**Directions**
An exact copy of the entries below is required, with all pictures removed.
***** Given entries
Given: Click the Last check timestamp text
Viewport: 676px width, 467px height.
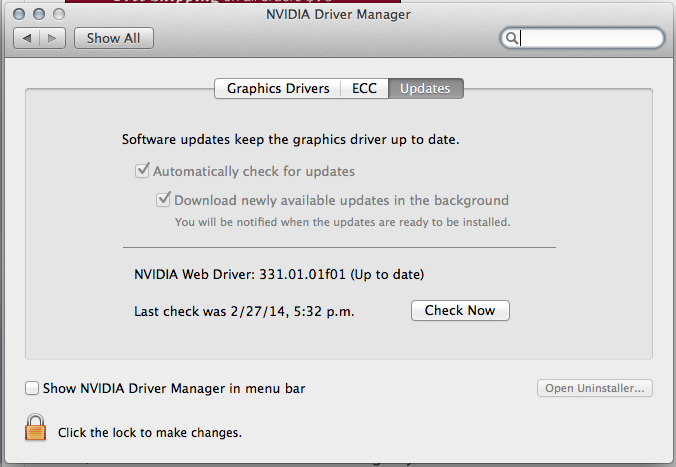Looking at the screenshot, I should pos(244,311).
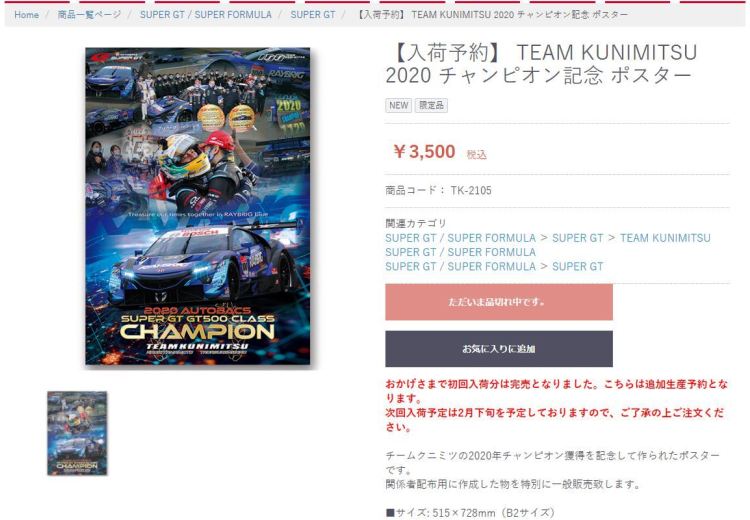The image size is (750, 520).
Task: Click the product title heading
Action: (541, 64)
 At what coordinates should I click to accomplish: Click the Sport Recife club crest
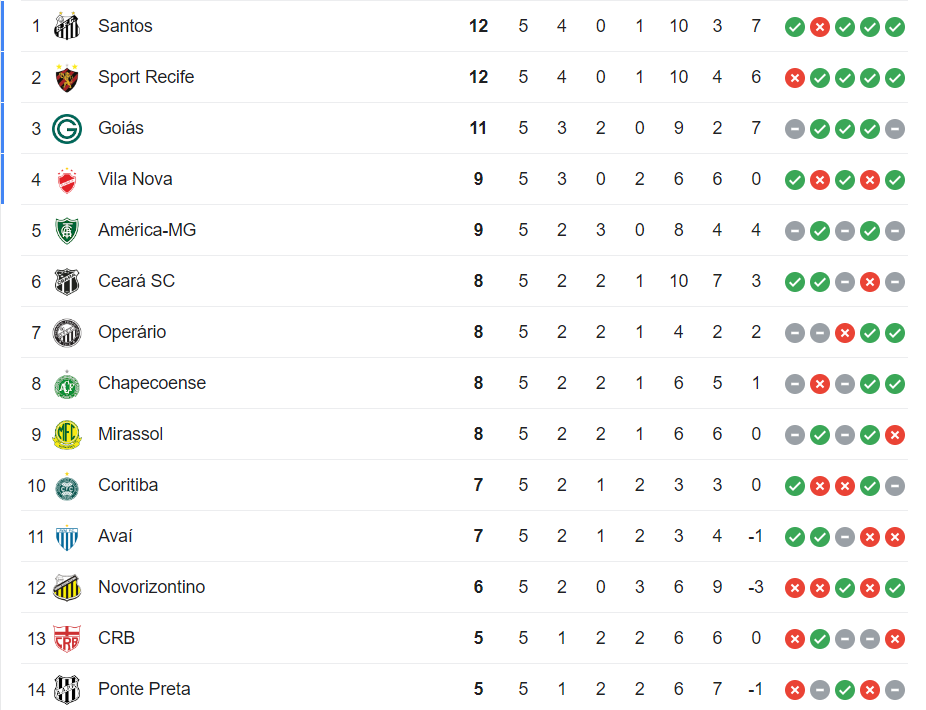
**********
**Final answer**
Given: Click the Last check timestamp text
Viewport: 676px width, 467px height.
Looking at the screenshot, I should pos(244,311).
The image size is (750, 520).
Task: Click the product title heading
Action: (541, 64)
 At what coordinates should I click to accomplish: Click the Sport Recife club crest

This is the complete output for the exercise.